A competição foi criada para ser uma alternativa lucrativa de complemento no calendário das jogadoras da WNBA. A liga norte-americana de basquete acontece de maio a outubro e, portanto, possui uma intertemporada de 6 meses.

Para não ficarem paradas durante esse tempo, as atletas eram obrigadas a jogar em ligas na Europa, Turquia ou China. Com a Unrivaled, as atletas podem, sem sair dos EUA, participar de uma competição de alto nível com um salário elevado.

Em 2026, porém, o desafio é manter o interesse do público sem nomes como Angel Reese e Napheesa Collier, lesionadas, além de Sabrina Ionescu e Jewell Loyd. 

Pensando em mitigar as perdas, a Unrivaled apostou em comunidades de fãs.
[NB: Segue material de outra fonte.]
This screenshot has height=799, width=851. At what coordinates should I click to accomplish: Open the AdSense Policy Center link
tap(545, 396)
A liga reforçou a presença de jogadoras do Golden State Valkyries, time de expansão da WNBA que se tornou um fenômeno de público em San Francisco.
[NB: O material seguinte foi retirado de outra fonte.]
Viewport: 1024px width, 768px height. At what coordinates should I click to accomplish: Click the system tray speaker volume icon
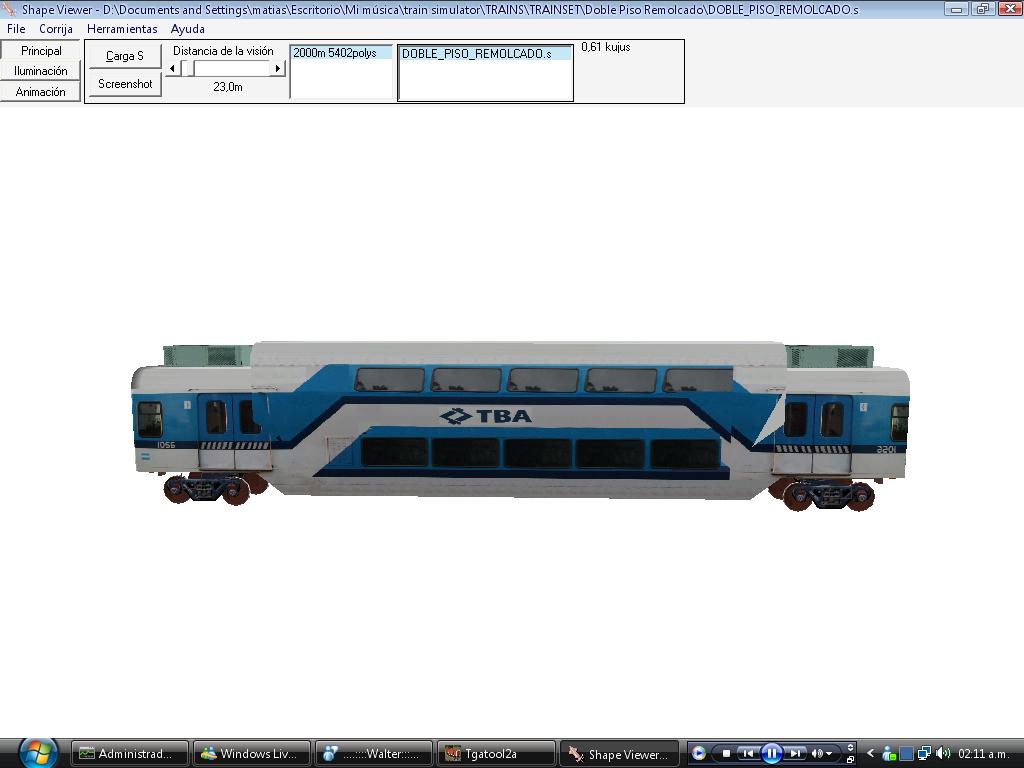(943, 753)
A liga também promove a ascensão de Paige Bueckers e Cameron Brink como rostos centrais do novo time Breeze BC. Bueckers já atua como uma embaixadora digital, conectando a liga à audiência jovem e universitária.

Além disso, o trabalho nas redes sociais terá maior foco, em busca de potencializar o engajamento. A Unrivaled se aliará com influenciadoras do basquete feminino norte-americano, para trazer novos públicos.

Sustentabilidade

Do ponto de vista corporativo, a Unrivaled tenta se descolar da dependência de estrelas individuais por meio de estabilidade contratual. Segundo o comissário Micky Lawler, 75% das jogadoras possuem contratos ativos até 2028.

“Se você se concentra demais em um ou dois jogadores, seu negócio fica muito instável. Felizmente, acreditamos que nos posicionamos de forma a não precisar lidar com as flutuações que as lesões inevitavelmente trazem”, afirmou Alex Bazzell, presidente da liga.

A liga foi avaliada em US$ 340 milhões após concluir uma rodada de investimentos em setembro. Além disso, sua operação deixou de ser exclusiva em Miami (EUA) para incluir jogos na Philadelphia, aumentando a capacidade das arenas.